Breve historia de la Semana Santa

La Semana Santa o Semana de Pasión se celebra en toda la Cristiandad. No es para menos. Durante siete días los cristianos conmemoran la pasión, muerte y resurrección de Jesucristo que es, en definitiva, quien da sentido a su fe. Hay diferencias entre católicos, protestantes y ortodoxos a la hora de conmemorar estas fechas, pero las tres confesiones cuentan con multitud de tradiciones arraigadas tras un recorrido histórico que se cuenta por siglos.

Las celebraciones más vistosas son las católicas, lo cual no es extraño porque es el catolicismo la confesión cristiana más extrovertida y la que más énfasis pone en las imágenes. En Semana Santa la imaginería sagrada es uno de los puntos fuertes. Quizá por eso mismo, de todas las semanas santas del mundo, la más famosa y reconocida es la de España y, por extensión, las de los países hispanos. Es este un patrimonio inmaterial que la Hispanidad ha regalado al mundo, tal su variedad y riqueza que constituye por sí misma una de las manifestaciones culturales más asombrosas.

En España la costumbre de rendir culto público procesionando imágenes de Cristo, la Virgen María o los santos es muy antigua. Data de la Edad Media y en origen estaba ligada a los gremios. La religiosidad medieval era un acto de afirmación comunitaria. Los cristianos de la época vivían su fe como una experiencia colectiva y, por lo tanto, necesariamente compartida.

Las primeras cofradías

En estos gremios aparecieron las primeras cofradías, hermandades de devotos de una imagen concreta a la que estaban afiliados por trabajo, estamento o lugar de residencia. Aunque hoy nos parezca sorprendente, hasta hace no tanto tiempo la religión lo impregnaba todo, hasta el elemento más insignificante de la vida cotidiana.

Un español de la Edad Media podía estar vinculado a un santo concreto por razón de su oficio y a otro por su lugar de nacimiento. Cristo, los santos y las diferentes advocaciones marianas dispensaban protección frente a los avatares de la vida, que en aquellos tiempos eran muchos. Una sequía, una epidemia, una guerra… Ante lo incierto la religión y sus imágenes aportaban seguridad, tranquilidad y certidumbre. Las cofradías servían también como instituciones nacidas desde abajo cuyos miembros se ayudaban entre sí, algo especialmente útil en un mundo duro como el de hace 1.000 años.

Lo que no celebraban en la Edad Media eran procesiones de Semana Santa o, al menos, no está documentado que lo hiciesen. Las procesiones piadosas -y las de Semana Santa son de este tipo- no empezarían a aparecer hasta el aldabonazo que supuso la peste negra a mediados del siglo XIV. La peste diezmó la población europea. Comarcas enteras quedaron desiertas y otras perdieron entre el 30% y el 50% de su población en apenas unos años. En algunos lugares de España se contagió con tal virulencia que aniquiló a dos de cada tres habitantes.

- _Tarea asignada_:
Transcribe sin cambios el pasaje del texto sobre la Semana Santa que va desde "En estos gremios" hasta "la vida cotidiana.".

- _Datos almacenados_:

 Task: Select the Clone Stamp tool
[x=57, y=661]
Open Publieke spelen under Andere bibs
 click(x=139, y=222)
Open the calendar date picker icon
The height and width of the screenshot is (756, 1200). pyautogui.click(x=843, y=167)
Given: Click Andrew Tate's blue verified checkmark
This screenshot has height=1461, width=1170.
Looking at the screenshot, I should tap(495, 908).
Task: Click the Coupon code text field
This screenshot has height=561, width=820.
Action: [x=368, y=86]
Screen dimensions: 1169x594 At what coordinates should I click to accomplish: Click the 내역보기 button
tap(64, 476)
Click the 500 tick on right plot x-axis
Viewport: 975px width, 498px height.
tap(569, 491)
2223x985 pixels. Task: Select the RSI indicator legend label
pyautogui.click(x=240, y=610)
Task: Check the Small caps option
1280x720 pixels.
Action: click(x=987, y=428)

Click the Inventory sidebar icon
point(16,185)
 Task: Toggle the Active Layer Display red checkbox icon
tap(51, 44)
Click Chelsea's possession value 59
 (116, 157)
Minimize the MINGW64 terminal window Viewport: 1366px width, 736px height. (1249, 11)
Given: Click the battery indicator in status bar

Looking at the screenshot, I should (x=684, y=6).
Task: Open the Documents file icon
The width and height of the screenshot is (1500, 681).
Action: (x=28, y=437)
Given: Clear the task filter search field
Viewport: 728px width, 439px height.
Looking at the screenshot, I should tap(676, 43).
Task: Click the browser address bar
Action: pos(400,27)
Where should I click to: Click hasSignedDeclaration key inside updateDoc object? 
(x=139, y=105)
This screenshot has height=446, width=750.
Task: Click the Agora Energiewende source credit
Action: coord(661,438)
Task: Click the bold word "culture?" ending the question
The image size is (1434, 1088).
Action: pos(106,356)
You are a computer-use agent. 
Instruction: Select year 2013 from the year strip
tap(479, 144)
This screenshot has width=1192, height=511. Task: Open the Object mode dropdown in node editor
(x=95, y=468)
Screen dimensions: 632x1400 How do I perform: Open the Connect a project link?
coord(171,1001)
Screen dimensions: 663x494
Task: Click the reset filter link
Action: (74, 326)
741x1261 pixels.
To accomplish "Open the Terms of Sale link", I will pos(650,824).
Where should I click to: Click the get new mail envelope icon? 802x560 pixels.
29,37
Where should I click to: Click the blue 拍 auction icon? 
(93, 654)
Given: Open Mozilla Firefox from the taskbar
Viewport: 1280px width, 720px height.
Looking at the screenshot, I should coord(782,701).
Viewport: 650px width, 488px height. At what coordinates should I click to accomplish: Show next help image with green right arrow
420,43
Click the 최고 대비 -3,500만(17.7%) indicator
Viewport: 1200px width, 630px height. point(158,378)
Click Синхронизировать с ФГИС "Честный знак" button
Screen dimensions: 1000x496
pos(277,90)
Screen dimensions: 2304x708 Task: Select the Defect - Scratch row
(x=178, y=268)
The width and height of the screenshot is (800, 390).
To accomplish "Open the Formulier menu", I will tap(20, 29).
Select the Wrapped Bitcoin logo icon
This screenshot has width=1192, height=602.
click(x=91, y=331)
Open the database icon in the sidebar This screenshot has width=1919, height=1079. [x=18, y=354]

- _Respuesta correspondiente_:
En estos gremios aparecieron las primeras cofradías, hermandades de devotos de una imagen concreta a la que estaban afiliados por trabajo, estamento o lugar de residencia. Aunque hoy nos parezca sorprendente, hasta hace no tanto tiempo la religión lo impregnaba todo, hasta el elemento más insignificante de la vida cotidiana.